Emmett Till, a 14-year-old Black boy visiting family in Mississippi from Chicago, was brutally murdered in August 1955. J.W. Milam and his brother Roy Bryant, both white, were charged with the crime. Unfortunately, to no one's surprise, they were acquitted by an all-white, male jury. What happened to Roy Bryant and J.W. Milam after the trial?
What happened to Roy Bryant and J.W. Milam?
Both men ended up living rather unremarkable lives, each dying of cancer, as reported by The Clarion Ledger. A year after the trial ended, J.W. ended up on a farm near Ruleville, Miss. William Bradford Huie of Look Magazine, who interviewed the brothers almost immediately after the trial (more on this in a bit), did a follow-up piece around that time. William said that despite the fact that they were smiling in the photo taken for the article, it was just a facade.
William felt the half-brothers "suffered disillusionment, ingratitude, resentment, [and] misfortune," but didn't appear to feel any sort of guilt or remorse. J.W. owned no land but was eventually able to rent 217 acres in Sunflower County. However, because no Black people would work for him, he was forced to hire white workers to whom he had to pay higher wages. That didn't last. J.W. went from one menial plantation job to another, never staying in one place for long.
On Valentine's Day in 1958, he was seen "standing in a bread line waiting to receive rations from the Welfare Department," per The New York Post (via The Clarion Ledger). While this couldn't be confirmed by the Washington County welfare department, J.W. denied it was true. He and his wife Juanita briefly moved to Orange, Texas, but returned to Mississippi after only a few years. Once back, J.W. had several run-ins with the law, before ultimately dying of an unspecified form of cancer in 1980.
Roy Bryant's post-trial trajectory wasn't very different from his brother's. He and his wife Carolyn (the woman who accused Emmett of harassing her in the store she owned with Roy) lost said store after a boycott by the Black community. The couple moved to Indanola, Miss., where Roy got a job as a mechanic. He later attended welding school in Inverness, Miss., claiming welding would someday lead him to become legally blind.
According to The Clarion Ledger, Indianola police chief Will Love confirmed Roy's attempt to apply to become a policeman. Roy got a series of welding jobs before finally returning to the grocery business. He took over a small store in Ruleville, where he lost his permit to handle food stamps for a year after allowing customers to use them for non-food items.
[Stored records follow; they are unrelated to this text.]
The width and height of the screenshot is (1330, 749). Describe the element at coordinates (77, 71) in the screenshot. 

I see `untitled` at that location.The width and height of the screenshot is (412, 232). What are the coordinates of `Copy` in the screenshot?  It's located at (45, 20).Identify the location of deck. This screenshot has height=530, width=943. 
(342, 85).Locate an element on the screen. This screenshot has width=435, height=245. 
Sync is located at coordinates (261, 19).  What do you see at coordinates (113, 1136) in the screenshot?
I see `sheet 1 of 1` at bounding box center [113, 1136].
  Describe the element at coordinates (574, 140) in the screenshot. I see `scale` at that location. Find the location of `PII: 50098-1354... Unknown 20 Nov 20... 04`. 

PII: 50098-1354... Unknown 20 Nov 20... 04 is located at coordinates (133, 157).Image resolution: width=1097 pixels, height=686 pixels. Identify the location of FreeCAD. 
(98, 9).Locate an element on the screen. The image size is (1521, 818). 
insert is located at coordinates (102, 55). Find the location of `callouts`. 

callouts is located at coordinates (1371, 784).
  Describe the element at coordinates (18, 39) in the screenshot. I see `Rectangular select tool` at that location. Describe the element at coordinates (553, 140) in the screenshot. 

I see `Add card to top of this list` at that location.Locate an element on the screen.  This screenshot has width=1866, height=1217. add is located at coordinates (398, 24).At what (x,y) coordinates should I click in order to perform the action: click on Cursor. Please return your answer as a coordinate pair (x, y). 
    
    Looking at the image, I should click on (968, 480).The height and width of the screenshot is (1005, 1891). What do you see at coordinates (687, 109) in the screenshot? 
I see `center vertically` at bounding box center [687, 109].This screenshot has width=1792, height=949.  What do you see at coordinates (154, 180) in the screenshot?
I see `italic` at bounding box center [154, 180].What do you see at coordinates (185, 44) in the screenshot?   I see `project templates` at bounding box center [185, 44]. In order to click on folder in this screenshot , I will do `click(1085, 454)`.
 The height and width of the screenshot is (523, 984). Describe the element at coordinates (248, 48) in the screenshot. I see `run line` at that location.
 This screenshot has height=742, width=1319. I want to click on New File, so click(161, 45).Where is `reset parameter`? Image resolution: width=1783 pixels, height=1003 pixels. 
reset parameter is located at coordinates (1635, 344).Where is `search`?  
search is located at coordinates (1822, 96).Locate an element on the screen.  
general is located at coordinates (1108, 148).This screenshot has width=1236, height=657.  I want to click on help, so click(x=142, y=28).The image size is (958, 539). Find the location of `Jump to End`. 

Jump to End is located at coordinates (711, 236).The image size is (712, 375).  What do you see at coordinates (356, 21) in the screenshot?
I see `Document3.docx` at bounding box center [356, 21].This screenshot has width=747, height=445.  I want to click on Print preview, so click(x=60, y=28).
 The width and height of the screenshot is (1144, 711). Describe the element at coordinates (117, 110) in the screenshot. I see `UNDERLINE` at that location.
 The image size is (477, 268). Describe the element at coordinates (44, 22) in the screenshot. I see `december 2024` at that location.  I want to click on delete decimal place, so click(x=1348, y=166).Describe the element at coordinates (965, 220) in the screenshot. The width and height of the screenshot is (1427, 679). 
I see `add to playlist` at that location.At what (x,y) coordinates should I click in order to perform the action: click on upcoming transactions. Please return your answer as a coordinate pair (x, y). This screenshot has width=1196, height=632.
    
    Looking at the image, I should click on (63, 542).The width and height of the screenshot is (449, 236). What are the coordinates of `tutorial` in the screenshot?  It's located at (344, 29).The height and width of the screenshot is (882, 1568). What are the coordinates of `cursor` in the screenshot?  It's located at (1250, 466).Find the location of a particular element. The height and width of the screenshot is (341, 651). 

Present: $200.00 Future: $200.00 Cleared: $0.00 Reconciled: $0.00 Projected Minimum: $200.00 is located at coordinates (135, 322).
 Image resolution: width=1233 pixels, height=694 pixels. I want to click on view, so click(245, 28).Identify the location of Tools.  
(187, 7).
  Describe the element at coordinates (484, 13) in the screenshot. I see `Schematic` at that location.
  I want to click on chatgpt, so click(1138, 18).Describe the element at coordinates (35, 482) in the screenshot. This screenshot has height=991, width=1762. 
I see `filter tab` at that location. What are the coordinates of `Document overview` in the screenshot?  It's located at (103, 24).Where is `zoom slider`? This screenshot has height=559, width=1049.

In 1982, the "Inspector General’s office of the U.S. Department of Agriculture learned that [Roy] had been purchasing food stamps at a discount for cash and then selling them back to the government at full value," noted The Clarion Ledger. For this, he received three years probation and was fined $750. Five years later, he did it again; this time, he was sentenced to two years in prison, but only served eight months. He died of an unknown cancer in September 1994, still claiming he didn't kill Emmett Till.
What did Roy Bryant and J.W. Milam say to 'Look Magazine'?
In January 1956, Look Magazine published an article titled "The Shocking Story of Approved Killing in Mississippi" by William Huie. In it, Roy Bryant and J.W. Milam confessed to killing Emmett Till. The entire piece can be found on PBS. It's graphic and upsetting, and a clear snapshot of the time.
Emmett, whose nickname was Bobo, is painted as disrespectful, which only feeds the rationalization for what the brothers did. J.W. talks about being more afraid they would be caught stealing a fan (which they eventually used to drown him) than of what they were actually doing. It's not shocking in the sense that it is surprising it happened, but it's shocking in its detail and almost pathological promotion of the act. Nothing legally happened to Roy Bryant and J.W. Milam because of this; they just led their sad lives.